Abadir, la piedra sagrada

En la mitología romana, la piedra que engulló Saturno y después vomitó gracias al brebaje que Metis le dio a beber, fue divinizada con el nombre de Término

idomeneo

Se conoce que a lo largo de la historia de la humanidad, en distintos lugares del mundo se rindió culto a algunas piedras que la gente consideraba sagradas.

Inclusive hoy, el lugar más importante  de peregrinación para los creyentes musulmanes es la Kaaba, una construcción en forma cúbica que está en el interior de la mezquita (templo) Masjid al-Haramn, en la ciudad santa de La Meca, Arabia Saudita.

Dentro de la Kaaba se guarda una piedra negra,  la que  según la creencia estaba en el Paraíso donde vivieron Adán y Eva después de la Creación hasta que fueron expulsados por haber cometido el pecado de desobediencia. La Kaaba y la piedra negra, que se cree es un meteorito,  no es objeto de adoración porque los musulmanes solo adoran a Alá (Dios), pero sí, como ya se ha dicho, es su principal lugar de peregrinación.

Álvaro Gómez Rendón, un estudioso español  de estos temas, cuenta en su blog que en las más antiguas tradiciones se recoge el mito de otra piedra del Paraíso, en la que supuestamente    Adán ofrecía  sus sacrificios a Dios. Según la leyenda,  esa  piedra, ara  o altar   fue  elevada al cielo antes  del diluvio universal,  para que las aguas de la lluvia torrencial que cayó durante cuarenta días no la arrastraran. Después,  el arcángel Gabriel la entregó   al patriarca Abraham, quien la guardó celosamente durante el resto de su vida, la legó a sus hijos y estos a las siguientes generaciones, hasta que con el transcurso del tiempo la piedra se perdió.

En la mitología griega la piedra sagrada por excelencia es Abadir, la que  Rea dio a su esposo, Cronos (Saturno en la versión romana del mito), para que se la tragara creyendo que era Zeus, el último de sus hijos.

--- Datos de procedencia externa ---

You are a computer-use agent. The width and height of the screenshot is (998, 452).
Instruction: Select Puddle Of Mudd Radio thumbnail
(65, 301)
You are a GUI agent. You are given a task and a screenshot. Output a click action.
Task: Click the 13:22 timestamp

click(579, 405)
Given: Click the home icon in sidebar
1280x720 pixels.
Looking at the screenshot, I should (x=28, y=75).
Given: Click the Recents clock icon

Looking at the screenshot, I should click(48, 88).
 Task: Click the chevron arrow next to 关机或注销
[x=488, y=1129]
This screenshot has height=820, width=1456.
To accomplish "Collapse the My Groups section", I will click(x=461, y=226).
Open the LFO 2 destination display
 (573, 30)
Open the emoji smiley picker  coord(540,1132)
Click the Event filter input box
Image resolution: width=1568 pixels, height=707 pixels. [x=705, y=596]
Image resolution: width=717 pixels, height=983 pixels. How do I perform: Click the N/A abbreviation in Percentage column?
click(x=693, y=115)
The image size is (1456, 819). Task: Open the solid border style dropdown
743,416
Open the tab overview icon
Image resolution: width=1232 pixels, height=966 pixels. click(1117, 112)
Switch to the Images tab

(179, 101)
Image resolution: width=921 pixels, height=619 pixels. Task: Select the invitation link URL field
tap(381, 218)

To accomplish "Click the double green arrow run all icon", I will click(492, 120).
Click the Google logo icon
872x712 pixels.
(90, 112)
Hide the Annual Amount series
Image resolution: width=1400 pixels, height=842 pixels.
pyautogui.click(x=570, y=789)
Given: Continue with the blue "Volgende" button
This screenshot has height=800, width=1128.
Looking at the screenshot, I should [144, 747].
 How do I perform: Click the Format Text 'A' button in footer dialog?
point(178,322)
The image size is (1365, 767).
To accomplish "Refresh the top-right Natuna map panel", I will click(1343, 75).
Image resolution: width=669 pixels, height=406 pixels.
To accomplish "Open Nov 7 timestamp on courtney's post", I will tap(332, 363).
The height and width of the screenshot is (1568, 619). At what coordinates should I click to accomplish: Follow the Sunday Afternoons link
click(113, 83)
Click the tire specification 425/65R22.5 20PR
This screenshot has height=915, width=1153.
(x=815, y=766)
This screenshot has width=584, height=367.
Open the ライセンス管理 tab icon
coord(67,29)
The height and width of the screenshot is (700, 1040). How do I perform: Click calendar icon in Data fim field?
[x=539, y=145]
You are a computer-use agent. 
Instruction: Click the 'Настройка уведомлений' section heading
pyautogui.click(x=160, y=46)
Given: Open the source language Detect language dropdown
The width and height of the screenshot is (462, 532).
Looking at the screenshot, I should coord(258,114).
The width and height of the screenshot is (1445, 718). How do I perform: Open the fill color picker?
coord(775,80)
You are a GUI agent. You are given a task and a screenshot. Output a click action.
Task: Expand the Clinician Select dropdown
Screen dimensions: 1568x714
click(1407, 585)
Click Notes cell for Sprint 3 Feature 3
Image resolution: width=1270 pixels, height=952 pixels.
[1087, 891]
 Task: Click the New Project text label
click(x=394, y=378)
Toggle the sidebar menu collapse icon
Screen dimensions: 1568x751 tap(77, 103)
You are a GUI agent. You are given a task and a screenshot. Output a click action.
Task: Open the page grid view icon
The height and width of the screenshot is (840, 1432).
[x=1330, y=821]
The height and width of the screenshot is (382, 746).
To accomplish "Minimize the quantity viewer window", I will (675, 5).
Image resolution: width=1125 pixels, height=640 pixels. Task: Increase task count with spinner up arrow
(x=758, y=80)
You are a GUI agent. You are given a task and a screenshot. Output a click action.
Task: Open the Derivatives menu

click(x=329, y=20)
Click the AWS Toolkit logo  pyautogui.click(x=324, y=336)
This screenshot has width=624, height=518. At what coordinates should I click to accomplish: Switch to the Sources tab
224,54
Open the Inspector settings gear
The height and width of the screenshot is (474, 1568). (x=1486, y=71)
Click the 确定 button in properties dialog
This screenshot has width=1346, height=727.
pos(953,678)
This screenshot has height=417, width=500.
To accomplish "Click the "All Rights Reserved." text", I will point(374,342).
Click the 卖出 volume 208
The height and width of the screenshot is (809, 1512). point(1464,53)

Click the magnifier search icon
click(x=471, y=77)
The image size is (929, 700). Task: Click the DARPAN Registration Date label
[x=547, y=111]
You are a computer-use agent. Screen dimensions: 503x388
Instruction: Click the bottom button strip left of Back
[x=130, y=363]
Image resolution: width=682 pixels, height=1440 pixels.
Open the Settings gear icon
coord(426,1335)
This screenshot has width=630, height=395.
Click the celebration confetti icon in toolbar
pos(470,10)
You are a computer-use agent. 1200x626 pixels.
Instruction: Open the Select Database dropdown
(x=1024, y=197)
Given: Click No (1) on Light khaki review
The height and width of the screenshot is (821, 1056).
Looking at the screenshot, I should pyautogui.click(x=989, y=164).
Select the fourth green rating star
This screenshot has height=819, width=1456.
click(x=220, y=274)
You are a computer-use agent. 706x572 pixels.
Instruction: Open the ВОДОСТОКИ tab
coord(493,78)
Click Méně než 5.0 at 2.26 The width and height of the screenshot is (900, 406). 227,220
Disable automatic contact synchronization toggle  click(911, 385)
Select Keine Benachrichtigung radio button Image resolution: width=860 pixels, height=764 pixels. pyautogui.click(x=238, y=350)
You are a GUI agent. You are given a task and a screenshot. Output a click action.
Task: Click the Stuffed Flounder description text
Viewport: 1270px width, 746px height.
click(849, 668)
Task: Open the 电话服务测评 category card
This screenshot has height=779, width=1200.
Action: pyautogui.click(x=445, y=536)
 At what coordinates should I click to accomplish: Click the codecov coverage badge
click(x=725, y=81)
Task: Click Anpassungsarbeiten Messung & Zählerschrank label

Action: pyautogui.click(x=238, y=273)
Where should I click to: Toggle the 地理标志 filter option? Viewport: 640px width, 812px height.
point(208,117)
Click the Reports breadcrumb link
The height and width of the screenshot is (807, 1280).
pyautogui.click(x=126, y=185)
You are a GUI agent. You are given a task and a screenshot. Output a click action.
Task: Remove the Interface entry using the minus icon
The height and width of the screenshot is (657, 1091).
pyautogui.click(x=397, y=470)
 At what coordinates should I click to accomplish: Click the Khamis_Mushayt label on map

Es conocido el mito de que Cronos devoraba  cada hijo que le iba teniendo Rea,  porque temía de que al crecer lo desalojaran del poder. Nada podía hacer la infortunada madre hasta que, antes de que  Zeus naciera,  se le iluminó el entendimiento y decidió engañar al despiadado esposo devorador de sus hijos, con el truco de la piedra.

Cuando Rea sintió que estaba a punto de dar a luz se fue a la isla de Creta, donde dio a luz en una cueva. Allí envolvió una piedra con pañales de lana impregnada con leche de sus pechos divinos. Cayeron algunas gotas de la leche de Rea y con ellas se formó la Vía Láctea, cuenta la leyenda.

Rea dejó a su tierno hijo al cuidado de sus hermanos, los Curetes, quienes también eran hijos de Urano y Gea, o sea del Cielo y la Tierra. Pero los Curetes no podían amamantar al bebé divino que tenían en sus manos, de manera que pidieron a la ninfa Almatea   que lo alimentara con la leche de una de sus cabras.

A la cabra que amamantó a Zeus se le quebró un día uno de sus cuernos. Almatea llenó el cuerno quebrado con flores, frutas y otros alimentos deliciosos, y lo llevó a Zeus,  quien  lo llamó cornucopia o cuerno de la abundancia y lo puso entre las estrellas, junto con la cabra que lo había alimentado.

Pero, ¿qué pasó con Cronos y la piedra envuelta en pañales de lana que había engullido por el engaño de Rea?

Cronos sufría dolorosos malestares en el estómago por la piedra que tenía dentro. Buscó entonces a Metis, la primera  diosa  de la sabiduría,    para que le ayudara a curar el mal que sufría. Metis,  preparó un brebaje y  lo dio a tomar a  Cronos,  quien así  pudo  vomitar  la piedra que molestaba sus entrañas. Y enseguida  vomitó también  a  los demás hijos que había devorado y permanecían vivos dentro de su estómago.

La piedra que Cronos engulló creyendo que era su hijo Zeus, fue llamada Abadir —una palabra que significa algo así como  “padre omnipotente”— y guardada en el templo de Apolo, en Delos. Allí todos los días era rociada con aceite de oliva y cubierta con lana virgen, lo cual  se hacía  cada  año con gran solemnidad durante la llamada fiesta de Abadir.

En la mitología romana, la piedra que engulló Saturno y después vomitó gracias al brebaje que Metis le dio a beber, fue divinizada con el nombre de Término. De esa piedra sagrada se hacían copias para ponerlas en  los linderos de las propiedades, los cuales tenían carácter sagrado y  eran respetados con devoción por los romanos.